Stratechery, the tech, media and culture website run by Ben Thompson, described media’s struggles:

[The] model has fallen apart. The most obvious culprit is that on the Internet, distribution, particular text and images, is effectively free, which meant that advertisers had new channels: first ad networks that operated at scale across publishers, and increasingly Facebook and Google who offer the power to reach the individual directly.

[T]he downward spiral followed: with less revenue there was less money for quality journalism (and a greater impetus to chase clicks), which meant a devaluing of the brand, which meant fewer readers, which led to even less money.

The result, as far as sportswriting goes, is that there are probably more great sportswriters now than ever before, and at the same time there seems to be fewer and fewer places for those writers to publish great work, and get paid for it.

It’s probably true that the days of great staff sportswriting jobs are gone forever. Never again, perhaps, will a magazine send someone on a four-month assignment to get the story. Things just move too quickly now. If the numbers ever added up in the past, they don’t seem to add up now.

When I think about the reasons media is struggling, it always looks like it could be one of two things.

It’s a behaviour problem, or it’s a business model problem.

It could be a behaviour problem, and that too few people will spend the time or the money on long-form writing about sports.

I’m betting it’s a business model problem, and that a different business model could bring a different result.

There’s a good chance I’m wrong. That’s the thing about bets.

Second, I’ve wanted to do something like this for a long time. I was 18 in 1996, when I watched Michael Johnson hot-step his way to a 200m world record in Atlanta, and marvelled at how the stories the writers told somehow made a great thing even better.

I set myself a goal to be a writer at the Sydney Olympics four years later. More than two decades on, I still haven’t made it to an Olympics, and I’ve yet to see Sydney.

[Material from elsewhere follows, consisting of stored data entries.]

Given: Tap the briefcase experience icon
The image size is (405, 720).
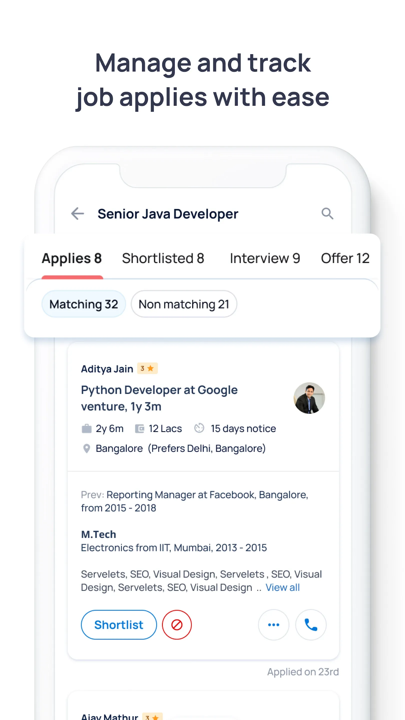Looking at the screenshot, I should click(x=87, y=428).
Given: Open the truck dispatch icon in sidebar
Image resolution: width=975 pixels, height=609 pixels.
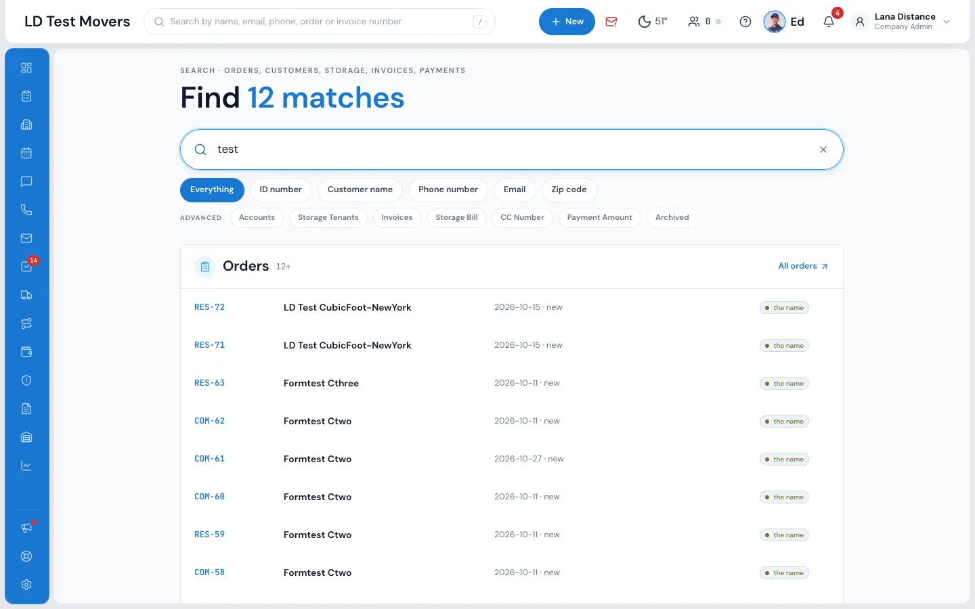Looking at the screenshot, I should (x=26, y=295).
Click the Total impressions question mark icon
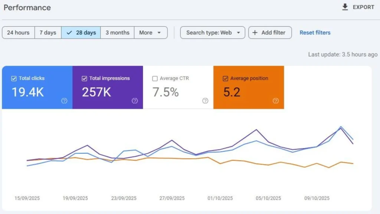Viewport: 380px width, 214px height. [x=135, y=101]
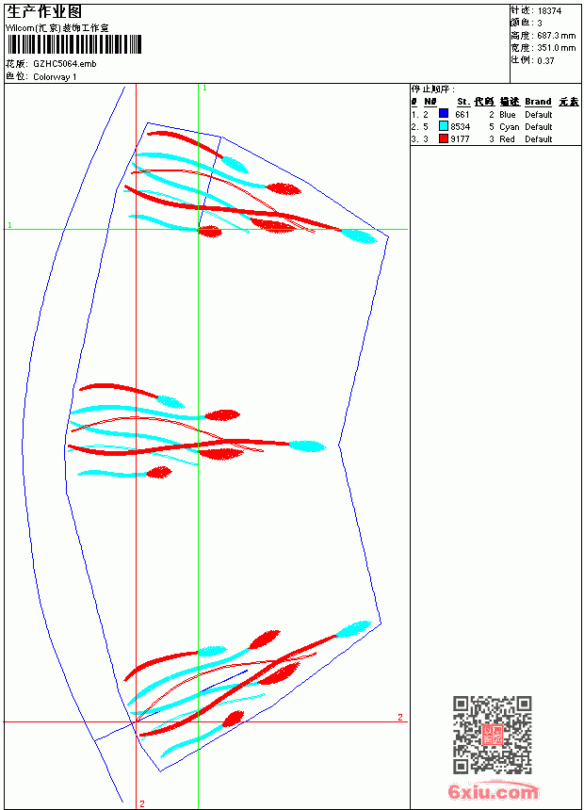Image resolution: width=584 pixels, height=810 pixels.
Task: Click the barcode under studio name
Action: coord(73,44)
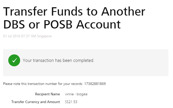Click the "DBS" word in the heading

coord(14,24)
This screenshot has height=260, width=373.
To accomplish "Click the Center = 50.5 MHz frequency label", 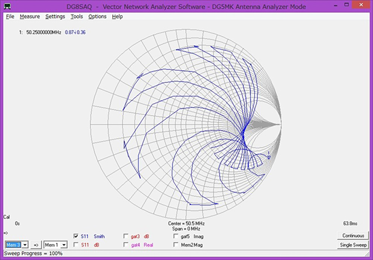I will click(186, 223).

For years, as jobs came and went, and responsibilities came and stayed, I tried to talk myself out of it, and failed. So here we are.

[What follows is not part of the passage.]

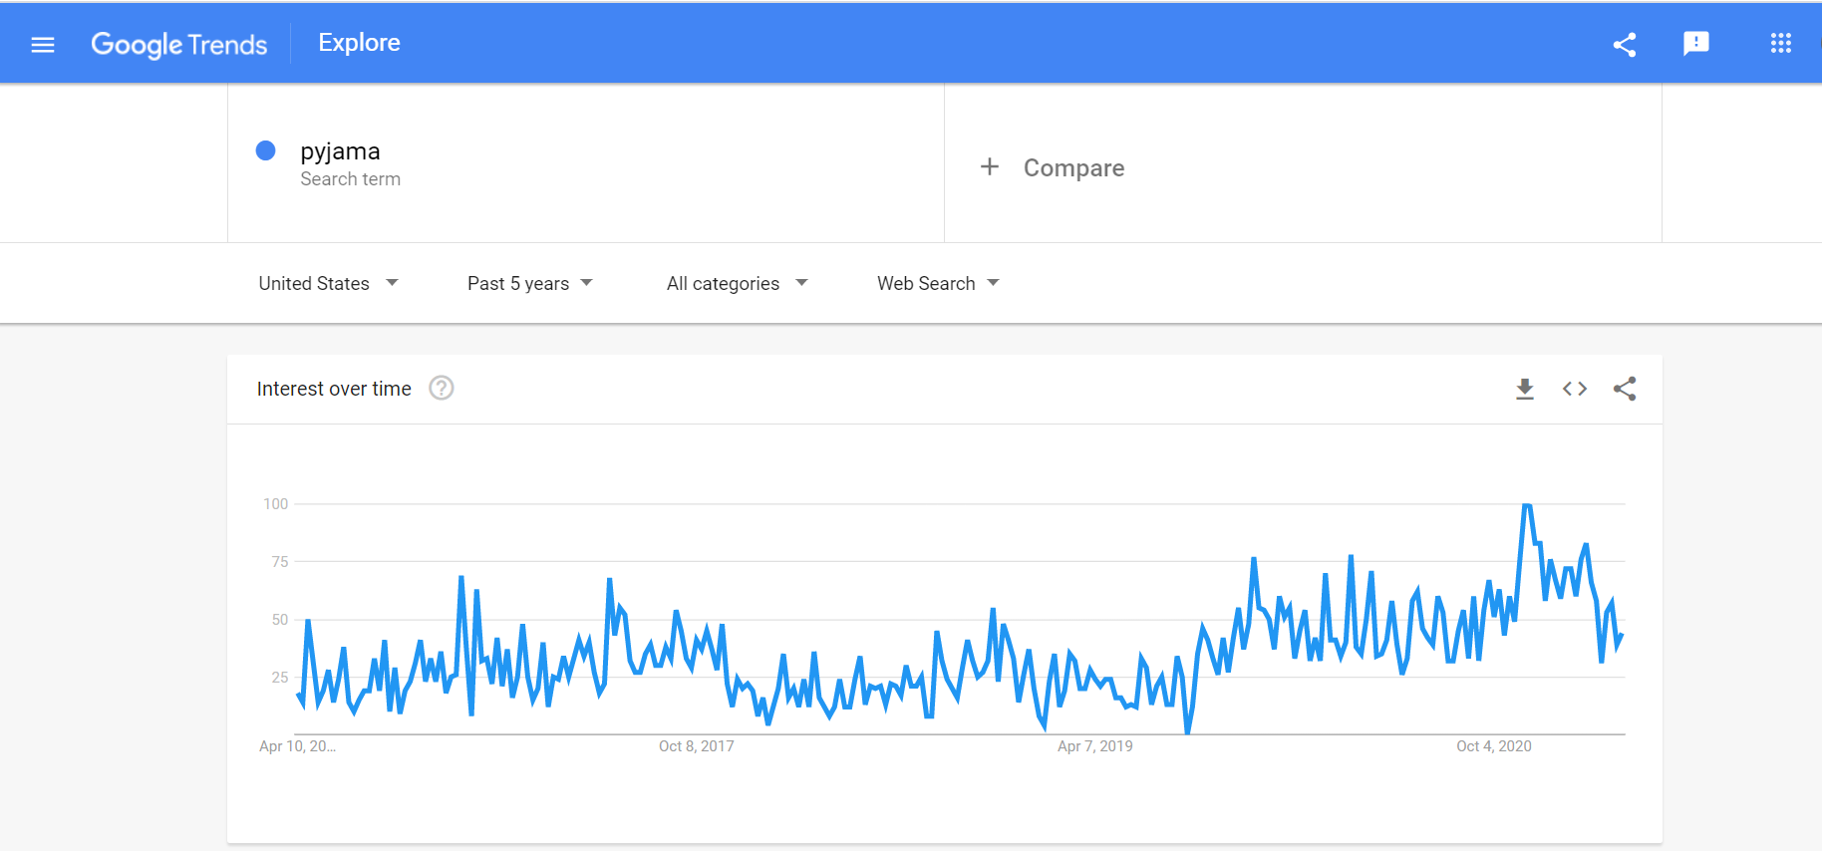Image resolution: width=1822 pixels, height=851 pixels.
Task: Download the interest over time CSV
Action: click(x=1524, y=389)
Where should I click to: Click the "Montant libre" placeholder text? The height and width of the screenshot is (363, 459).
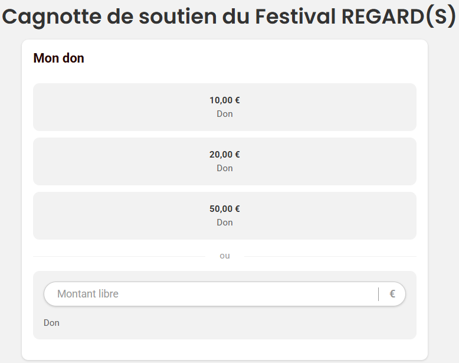click(88, 294)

The third reason: it’s 2020, and the world is weird, and it might be as good a time as any to try something new.

Who am I?

Shane Breslin Magnificent Irrelevance

My name is Shane Breslin, and I used to write a lot about sports.

I wrote about Gaelic football, and soccer, and horse racing, and cricket.

I learned some code and built some websites, and then the Internet sort of took off, and opened lots of doors at the same time as it screwed everything up.

There were some fun times back in 2008-09, when I married my sweetheart and we took out a mortgage, welcomed our daughter into the world, and watched as the two companies we worked for filed for liquidation, all in the space of about 18 months.

Most of the next decade was a long dive down to the darker depths of life, and when we made it back to the surface it was often just to suck in another mouthful of oxygen.

We treaded water, but eventually, we kept ourselves afloat. And we’re still here, we’ve got no plans to leave just yet, and as the world prepares for another tipping point into whatever is to come, life looks as strange and unpredictable and glorious as ever.

Magnificent Irrelevance is an attempt to showcase some of the epic strangeness and unpredictability and glory that sports so routinely has to offer.

It will try to bring writers and readers together for an hour or maybe two, hopefully in some sort of harmony.

It will try to bring a few more longer reads into a 280-character world.

And it will try to do it with soul, and spirit, and humility.

When sports, people and writing come together, great things can happen. I hope to play a part in bringing some of those things into the light.